(begin)
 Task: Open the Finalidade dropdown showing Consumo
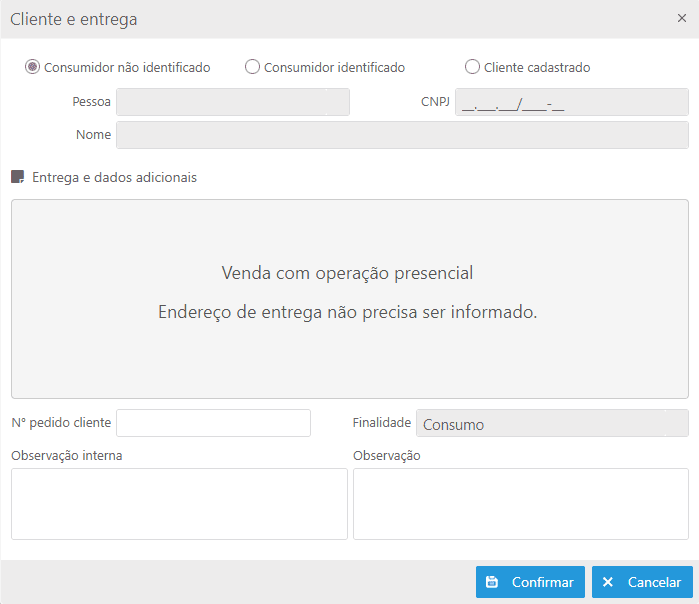coord(552,423)
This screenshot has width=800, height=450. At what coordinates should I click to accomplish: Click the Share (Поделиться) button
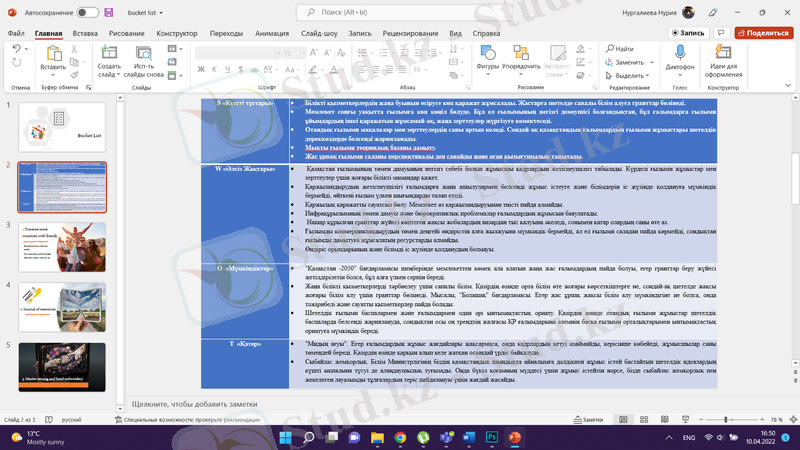(x=764, y=33)
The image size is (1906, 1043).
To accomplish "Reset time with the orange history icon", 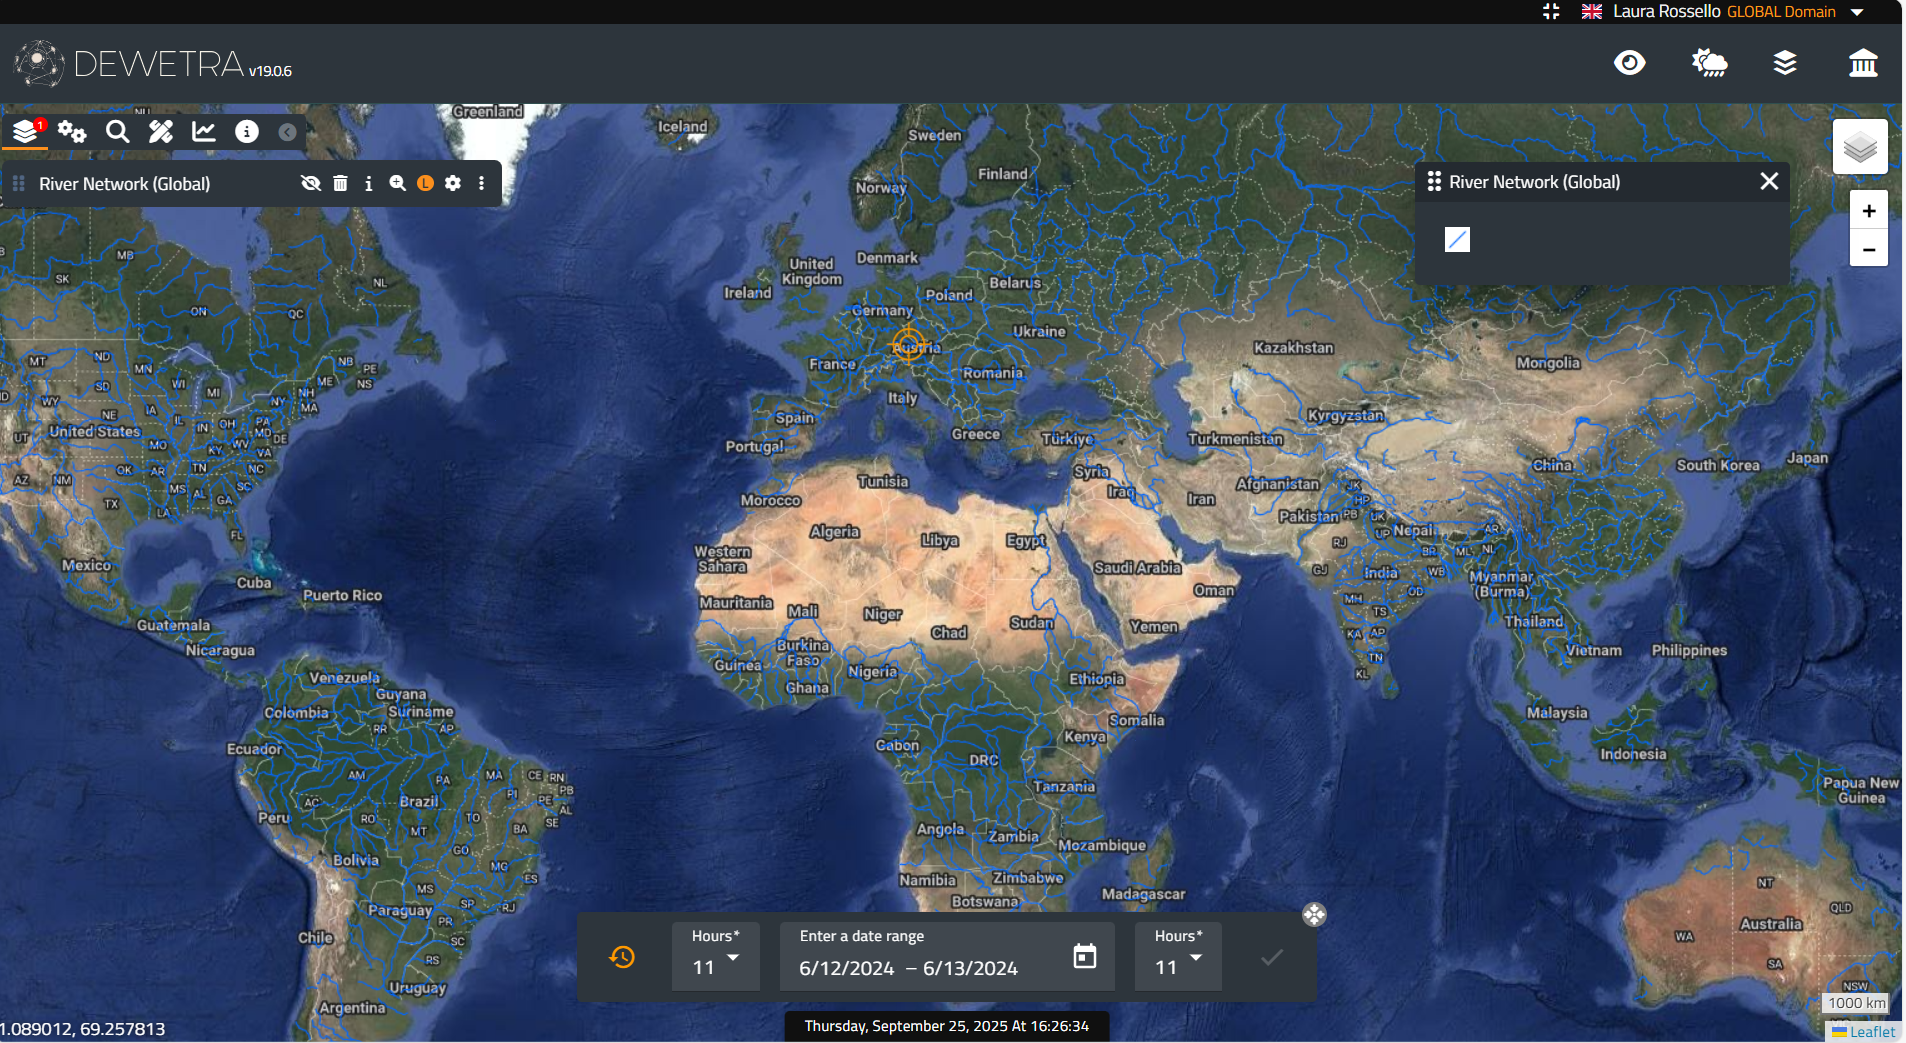I will coord(622,957).
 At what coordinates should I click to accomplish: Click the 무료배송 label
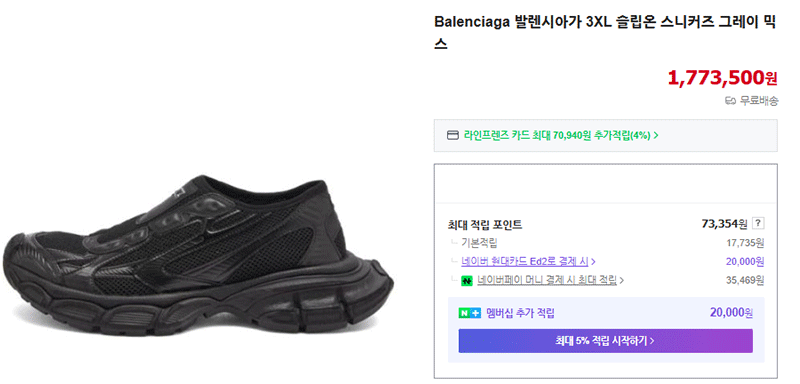coord(759,101)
(end)
List each line above that contains the string "click". Case counts, so only lowercase matches qualify.

EXPECTED ANSWER:
This screenshot has width=800, height=450. At what coordinates should I click to accomplish: Click the Share (Поделиться) button
 At what coordinates should I click to accomplish: Click the 무료배송 label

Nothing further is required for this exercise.